A recovery property was a specific class of depreciable real estate under the Accelerated Cost Recovery System (ACRS), a U.S. federal tax break from 1980 to 1986. In 1986, the ACRS became the Modified Accelerated Cost Recovery System (MACRS).
Any property that is depreciable under ACRS is considered recovery property, as long as it was put in service between 1980 and 1987. It can include new, used, real, or personal property that was used for trade, business, or helped produce income.
Key Takeaways
- A recovery property was a specific class of depreciable real estate under the Accelerated Cost Recovery System (ACRS), a U.S. federal tax break from 1980 to 1986.
- Any property that is depreciable under ACRS is considered recovery property, as long as it was put in service between 1980 and 1987. It can include new, used, real, or personal property that was used for trade, business, or helped produce income.

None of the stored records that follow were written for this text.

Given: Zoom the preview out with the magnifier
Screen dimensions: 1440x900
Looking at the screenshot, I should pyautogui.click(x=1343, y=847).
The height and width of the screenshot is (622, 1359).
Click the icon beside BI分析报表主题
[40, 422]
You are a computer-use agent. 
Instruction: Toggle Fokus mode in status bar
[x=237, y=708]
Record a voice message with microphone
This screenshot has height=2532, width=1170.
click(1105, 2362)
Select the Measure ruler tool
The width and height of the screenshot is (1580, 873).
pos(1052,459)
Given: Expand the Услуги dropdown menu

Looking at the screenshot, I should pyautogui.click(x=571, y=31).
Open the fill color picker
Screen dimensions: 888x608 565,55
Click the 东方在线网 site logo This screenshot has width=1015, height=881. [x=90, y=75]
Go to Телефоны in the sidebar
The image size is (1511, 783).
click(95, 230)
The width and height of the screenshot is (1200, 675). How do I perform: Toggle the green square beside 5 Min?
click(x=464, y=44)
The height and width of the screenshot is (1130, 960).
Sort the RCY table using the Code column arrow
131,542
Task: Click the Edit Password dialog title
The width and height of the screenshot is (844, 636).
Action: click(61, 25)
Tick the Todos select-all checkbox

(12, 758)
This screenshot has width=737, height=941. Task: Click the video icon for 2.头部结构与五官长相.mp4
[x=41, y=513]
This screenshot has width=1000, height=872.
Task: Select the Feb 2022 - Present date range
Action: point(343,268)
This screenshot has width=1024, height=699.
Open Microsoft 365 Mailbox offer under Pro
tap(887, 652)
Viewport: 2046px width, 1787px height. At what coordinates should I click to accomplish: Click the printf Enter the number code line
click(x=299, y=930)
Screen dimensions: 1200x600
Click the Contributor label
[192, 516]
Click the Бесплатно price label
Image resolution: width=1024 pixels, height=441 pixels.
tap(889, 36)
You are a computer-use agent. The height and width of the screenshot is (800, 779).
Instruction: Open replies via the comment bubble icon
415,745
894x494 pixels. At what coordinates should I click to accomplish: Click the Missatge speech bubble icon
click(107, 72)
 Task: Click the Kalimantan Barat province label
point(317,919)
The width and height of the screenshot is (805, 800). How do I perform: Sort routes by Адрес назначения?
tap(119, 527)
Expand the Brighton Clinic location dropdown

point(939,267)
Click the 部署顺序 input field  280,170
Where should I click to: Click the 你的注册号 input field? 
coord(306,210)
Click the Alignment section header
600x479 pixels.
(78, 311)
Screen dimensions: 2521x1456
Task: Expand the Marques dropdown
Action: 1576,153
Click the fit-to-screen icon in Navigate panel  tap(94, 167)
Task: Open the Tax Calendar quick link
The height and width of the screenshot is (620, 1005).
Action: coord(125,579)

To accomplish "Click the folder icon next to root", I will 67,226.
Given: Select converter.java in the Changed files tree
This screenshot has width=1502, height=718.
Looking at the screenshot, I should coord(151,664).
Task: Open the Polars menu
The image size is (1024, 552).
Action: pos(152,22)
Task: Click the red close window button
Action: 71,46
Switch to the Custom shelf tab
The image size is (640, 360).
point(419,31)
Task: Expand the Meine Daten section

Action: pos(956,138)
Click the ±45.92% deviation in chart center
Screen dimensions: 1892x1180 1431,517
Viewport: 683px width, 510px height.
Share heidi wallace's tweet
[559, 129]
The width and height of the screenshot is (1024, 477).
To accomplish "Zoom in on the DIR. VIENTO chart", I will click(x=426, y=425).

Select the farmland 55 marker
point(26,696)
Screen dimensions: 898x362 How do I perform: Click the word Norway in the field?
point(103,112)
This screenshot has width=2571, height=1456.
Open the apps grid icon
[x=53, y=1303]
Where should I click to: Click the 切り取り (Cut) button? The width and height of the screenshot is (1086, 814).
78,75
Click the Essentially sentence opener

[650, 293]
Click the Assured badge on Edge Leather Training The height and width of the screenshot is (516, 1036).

- Recovery property is no longer a term or specific designation recognized by modern depreciation laws.
Understanding Recovery Property
Recovery Property is a designation of depreciable property which was in use during the ACRS. In 1986, the ACRS became the Modified Accelerated Cost Recovery System. Though recovery property is no longer a specific designation, nor is it the terminology used in the MACRS, you may still benefit from physical property that will depreciate over time.
The MACRS, the current tax depreciation system, was put into place as part of the Tax Reform Act of 1986. Under the current system, the cost basis of specific categories of property may be recovered over a particular amount of time. This timeframe is the life of an asset with a depreciation deduction taken each year until the end of the asset’s life.
The IRS determines the life of an asset by classes, dividing tangible assets by type or by the business in which one uses them. The class or category has three levels of time-life. These are regular depreciation, alternative depreciation, and a property class life.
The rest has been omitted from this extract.